**** EXTRACTED RECORDS ****

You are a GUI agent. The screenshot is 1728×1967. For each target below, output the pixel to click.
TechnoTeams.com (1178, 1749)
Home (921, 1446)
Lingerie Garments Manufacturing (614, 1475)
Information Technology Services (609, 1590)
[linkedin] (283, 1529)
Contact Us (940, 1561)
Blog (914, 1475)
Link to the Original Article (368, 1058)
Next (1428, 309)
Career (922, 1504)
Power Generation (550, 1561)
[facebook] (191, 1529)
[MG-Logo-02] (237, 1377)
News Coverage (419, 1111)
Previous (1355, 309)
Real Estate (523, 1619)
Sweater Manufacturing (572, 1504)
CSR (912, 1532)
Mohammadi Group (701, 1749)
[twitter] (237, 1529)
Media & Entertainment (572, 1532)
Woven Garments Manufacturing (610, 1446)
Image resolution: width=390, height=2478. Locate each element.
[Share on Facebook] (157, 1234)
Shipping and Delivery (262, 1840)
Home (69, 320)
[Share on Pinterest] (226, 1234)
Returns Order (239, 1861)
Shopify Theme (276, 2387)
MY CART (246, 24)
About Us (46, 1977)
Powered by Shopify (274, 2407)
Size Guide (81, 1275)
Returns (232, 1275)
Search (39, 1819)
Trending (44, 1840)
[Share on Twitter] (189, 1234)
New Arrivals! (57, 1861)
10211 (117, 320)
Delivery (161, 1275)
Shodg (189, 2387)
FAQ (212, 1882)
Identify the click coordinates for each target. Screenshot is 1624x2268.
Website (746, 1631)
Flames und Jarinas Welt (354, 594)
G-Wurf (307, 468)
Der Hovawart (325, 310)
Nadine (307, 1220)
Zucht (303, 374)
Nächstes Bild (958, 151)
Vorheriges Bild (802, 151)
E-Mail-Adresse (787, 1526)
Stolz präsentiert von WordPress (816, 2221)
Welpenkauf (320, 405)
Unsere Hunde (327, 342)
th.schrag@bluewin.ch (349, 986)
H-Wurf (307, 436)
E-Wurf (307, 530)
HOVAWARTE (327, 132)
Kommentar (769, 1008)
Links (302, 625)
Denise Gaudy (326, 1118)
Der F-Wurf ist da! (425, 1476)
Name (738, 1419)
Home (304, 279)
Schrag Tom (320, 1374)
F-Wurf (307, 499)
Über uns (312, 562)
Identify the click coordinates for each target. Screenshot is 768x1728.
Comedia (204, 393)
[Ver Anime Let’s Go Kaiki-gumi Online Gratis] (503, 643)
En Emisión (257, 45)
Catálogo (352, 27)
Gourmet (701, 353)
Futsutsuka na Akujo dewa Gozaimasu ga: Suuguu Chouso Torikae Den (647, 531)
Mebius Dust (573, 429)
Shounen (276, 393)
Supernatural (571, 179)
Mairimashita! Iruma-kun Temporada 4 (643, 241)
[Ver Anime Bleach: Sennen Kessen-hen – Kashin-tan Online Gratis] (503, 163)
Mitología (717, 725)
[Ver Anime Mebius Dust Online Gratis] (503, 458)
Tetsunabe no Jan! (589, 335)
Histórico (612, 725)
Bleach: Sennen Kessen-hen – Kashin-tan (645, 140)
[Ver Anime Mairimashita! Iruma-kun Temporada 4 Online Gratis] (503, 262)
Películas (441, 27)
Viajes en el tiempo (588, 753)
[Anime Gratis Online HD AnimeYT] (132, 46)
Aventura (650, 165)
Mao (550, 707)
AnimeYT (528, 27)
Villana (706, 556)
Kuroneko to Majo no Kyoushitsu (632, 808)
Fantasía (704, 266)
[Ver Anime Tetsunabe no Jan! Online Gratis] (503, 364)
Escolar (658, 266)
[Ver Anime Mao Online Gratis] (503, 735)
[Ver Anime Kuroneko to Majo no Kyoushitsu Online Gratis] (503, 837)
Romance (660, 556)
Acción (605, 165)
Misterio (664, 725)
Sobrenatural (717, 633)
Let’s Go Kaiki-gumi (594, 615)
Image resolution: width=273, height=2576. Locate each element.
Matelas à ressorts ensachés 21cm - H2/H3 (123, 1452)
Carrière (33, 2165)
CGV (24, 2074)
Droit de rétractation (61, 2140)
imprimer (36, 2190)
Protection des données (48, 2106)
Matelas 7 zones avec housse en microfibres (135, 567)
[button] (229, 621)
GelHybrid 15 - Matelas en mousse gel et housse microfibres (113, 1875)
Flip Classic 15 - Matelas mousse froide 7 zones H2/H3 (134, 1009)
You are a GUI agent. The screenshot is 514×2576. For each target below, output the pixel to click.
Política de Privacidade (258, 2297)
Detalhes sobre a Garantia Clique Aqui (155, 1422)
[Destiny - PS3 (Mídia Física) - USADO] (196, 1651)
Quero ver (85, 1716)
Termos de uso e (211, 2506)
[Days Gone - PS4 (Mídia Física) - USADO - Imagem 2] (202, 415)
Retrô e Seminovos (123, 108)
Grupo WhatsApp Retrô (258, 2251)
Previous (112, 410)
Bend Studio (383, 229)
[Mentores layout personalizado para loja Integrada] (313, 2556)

****

__EXERCISE DETAILS__
Hand back the material above in full, exactly as written.

__TASK SOLUTION__
You are a GUI agent. The screenshot is 1728×1967. For each target below, output the pixel to click.
TechnoTeams.com (1178, 1749)
Home (921, 1446)
Lingerie Garments Manufacturing (614, 1475)
Information Technology Services (609, 1590)
[linkedin] (283, 1529)
Contact Us (940, 1561)
Blog (914, 1475)
Link to the Original Article (368, 1058)
Next (1428, 309)
Career (922, 1504)
Power Generation (550, 1561)
[facebook] (191, 1529)
[MG-Logo-02] (237, 1377)
News Coverage (419, 1111)
Previous (1355, 309)
Real Estate (523, 1619)
Sweater Manufacturing (572, 1504)
CSR (912, 1532)
Mohammadi Group (701, 1749)
[twitter] (237, 1529)
Media & Entertainment (572, 1532)
Woven Garments Manufacturing (610, 1446)
Image resolution: width=390, height=2478. Locate each element.
[Share on Facebook] (157, 1234)
Shipping and Delivery (262, 1840)
Home (69, 320)
[Share on Pinterest] (226, 1234)
Returns Order (239, 1861)
Shopify Theme (276, 2387)
MY CART (246, 24)
About Us (46, 1977)
Powered by Shopify (274, 2407)
Size Guide (81, 1275)
Returns (232, 1275)
Search (39, 1819)
Trending (44, 1840)
[Share on Twitter] (189, 1234)
New Arrivals! (57, 1861)
10211 (117, 320)
Delivery (161, 1275)
Shodg (189, 2387)
FAQ (212, 1882)
Identify the click coordinates for each target. Screenshot is 1624x2268.
Website (746, 1631)
Flames und Jarinas Welt (354, 594)
G-Wurf (307, 468)
Der Hovawart (325, 310)
Nadine (307, 1220)
Zucht (303, 374)
Nächstes Bild (958, 151)
Vorheriges Bild (802, 151)
E-Mail-Adresse (787, 1526)
Stolz präsentiert von WordPress (816, 2221)
Welpenkauf (320, 405)
Unsere Hunde (327, 342)
th.schrag@bluewin.ch (349, 986)
H-Wurf (307, 436)
E-Wurf (307, 530)
HOVAWARTE (327, 132)
Kommentar (769, 1008)
Links (302, 625)
Denise Gaudy (326, 1118)
Der F-Wurf ist da! (425, 1476)
Name (738, 1419)
Home (304, 279)
Schrag Tom (320, 1374)
F-Wurf (307, 499)
Über uns (312, 562)
Identify the click coordinates for each target. Screenshot is 768x1728.
Comedia (204, 393)
[Ver Anime Let’s Go Kaiki-gumi Online Gratis] (503, 643)
En Emisión (257, 45)
Catálogo (352, 27)
Gourmet (701, 353)
Futsutsuka na Akujo dewa Gozaimasu ga: Suuguu Chouso Torikae Den (647, 531)
Mebius Dust (573, 429)
Shounen (276, 393)
Supernatural (571, 179)
Mairimashita! Iruma-kun Temporada 4 (643, 241)
[Ver Anime Bleach: Sennen Kessen-hen – Kashin-tan Online Gratis] (503, 163)
Mitología (717, 725)
[Ver Anime Mebius Dust Online Gratis] (503, 458)
Tetsunabe no Jan! (589, 335)
Histórico (612, 725)
Bleach: Sennen Kessen-hen – Kashin-tan (645, 140)
[Ver Anime Mairimashita! Iruma-kun Temporada 4 Online Gratis] (503, 262)
Películas (441, 27)
Viajes en el tiempo (588, 753)
[Anime Gratis Online HD AnimeYT] (132, 46)
Aventura (650, 165)
Mao (550, 707)
AnimeYT (528, 27)
Villana (706, 556)
Kuroneko to Majo no Kyoushitsu (632, 808)
Fantasía (704, 266)
[Ver Anime Tetsunabe no Jan! Online Gratis] (503, 364)
Escolar (658, 266)
[Ver Anime Mao Online Gratis] (503, 735)
[Ver Anime Kuroneko to Majo no Kyoushitsu Online Gratis] (503, 837)
Romance (660, 556)
Acción (605, 165)
Misterio (664, 725)
Sobrenatural (717, 633)
Let’s Go Kaiki-gumi (594, 615)
Image resolution: width=273, height=2576. Locate each element.
Matelas à ressorts ensachés 21cm - H2/H3 (123, 1452)
Carrière (33, 2165)
CGV (24, 2074)
Droit de rétractation (61, 2140)
imprimer (36, 2190)
Protection des données (48, 2106)
Matelas 7 zones avec housse en microfibres (135, 567)
[button] (229, 621)
GelHybrid 15 - Matelas en mousse gel et housse microfibres (113, 1875)
Flip Classic 15 - Matelas mousse froide 7 zones H2/H3 (134, 1009)
You are a GUI agent. The screenshot is 514×2576. For each target below, output the pixel to click.
Política de Privacidade (258, 2297)
Detalhes sobre a Garantia Clique Aqui (155, 1422)
[Destiny - PS3 (Mídia Física) - USADO] (196, 1651)
Quero ver (85, 1716)
Termos de uso e (211, 2506)
[Days Gone - PS4 (Mídia Física) - USADO - Imagem 2] (202, 415)
Retrô e Seminovos (123, 108)
Grupo WhatsApp Retrô (258, 2251)
Previous (112, 410)
Bend Studio (383, 229)
[Mentores layout personalizado para loja Integrada] (313, 2556)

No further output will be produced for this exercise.